Along with eating well and playing often, the school’s Healthy Dawg program promotes wellness through multiple initiatives promoting, not only physical health, but also emotional, social and spiritual wellness, among others. Students can participate in any of the Healthy Dawg seminars and workshops that cover topics from flu awareness to stress and anxiety management.
Chartered in 1785, this public research university was America’s first state-chartered university. Today, the school’s campus boasts 389 buildings on 759 acres. UGA’s 26,215 undergraduate students can choose from over 140 fields of study, and have access to one of the nation’s best research libraries with 4.7 million volumes and one of the nation’s largest map collections. UGA also is one of the top producers of U.S. Fulbright scholars with 13 recipients from 2012-13.
UGA students, aside from their dedication to healthy living, are also known for their adventurous side. Nearly a quarter of graduating seniors have studied abroad at least once, and UGA is consistently ranked nationally for the number of students studying abroad. Bulldog students looking for an international experience can choose from over 100 school-affiliated programs, including three year-round residential sites in Costa Rica, Oxford, England, and Cortona, Italy.
Colby College, Waterville, ME
Another small school with a big commitment to healthy living is Colby College in Waterville, ME. Physical fitness and athletic participation is big on Colby’s campus, with nearly one third of the student body participating in one or more of the school’s 32 intercollegiate varsity sports, in addition to the iPlay intramural teams. The school’s athletic facilities include a number of soccer fields, tennis courts, an 8.5 mile cross country trail, and the 10-acre Colby-Hume Center along Messalonskee Lake.
Open on weekends, with a well-trained crew of volunteer EMTs, Colby’s health center goes above and beyond to keep students safe and sound. The Student Health on Campus (SHOC) organization hosts workshops and events to educate students on a variety of health and wellness topics, and in addition to individual therapy, students can also join a weekly meditation group or any of the campus’s support groups at the health center.
Colby’s on-campus food options are also in line with the school’s commitment to a healthy lifestyle, with food options like fresh-ground peanut butter and organic produce from the campus garden. 20% of the campus food is grown locally in Maine, and students are able to easily navigate dining hall choices with foods distinctly marked as “balanced,” “gluten-free,” “local,” “organic,” and “vegetarian.”
Located in Waterville, ME, this private liberal arts college offers 54 majors and 30 minors for its almost 2,000 students.
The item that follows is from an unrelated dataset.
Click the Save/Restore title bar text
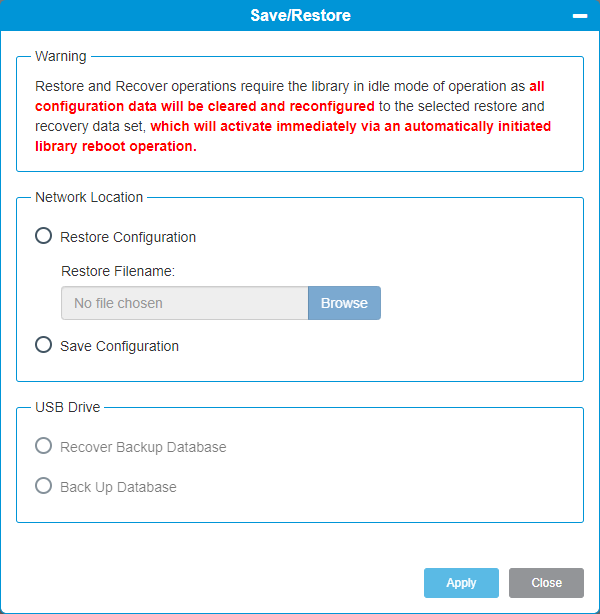This screenshot has height=614, width=600. click(300, 16)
Founded in 1813, Colby was the first all-male college in New England to accept female students, and is the 12th oldest independent liberal arts college in the US.
Apart from its dedication to healthy campus living, Colby also promotes giving back to others, with 63% of students volunteering in a variety of projects and service initiatives. First-year students also have the opportunity to participate in Colby Outdoor Orientation Trips (COOT), where entering freshman get a unique orientation with outdoor activities including backpacking and camping.
So whether it’s eating right, staying active, or practicing wellness in all other facets of your life, these campuses have great resources to keep their students healthy. Other schools with healthy campuses include UCLA, St. Olaf College, University of Pittsburgh, and University of Missouri. No matter where you end up, practicing a healthy lifestyle while living on campus is key to a fun and rewarding college experience!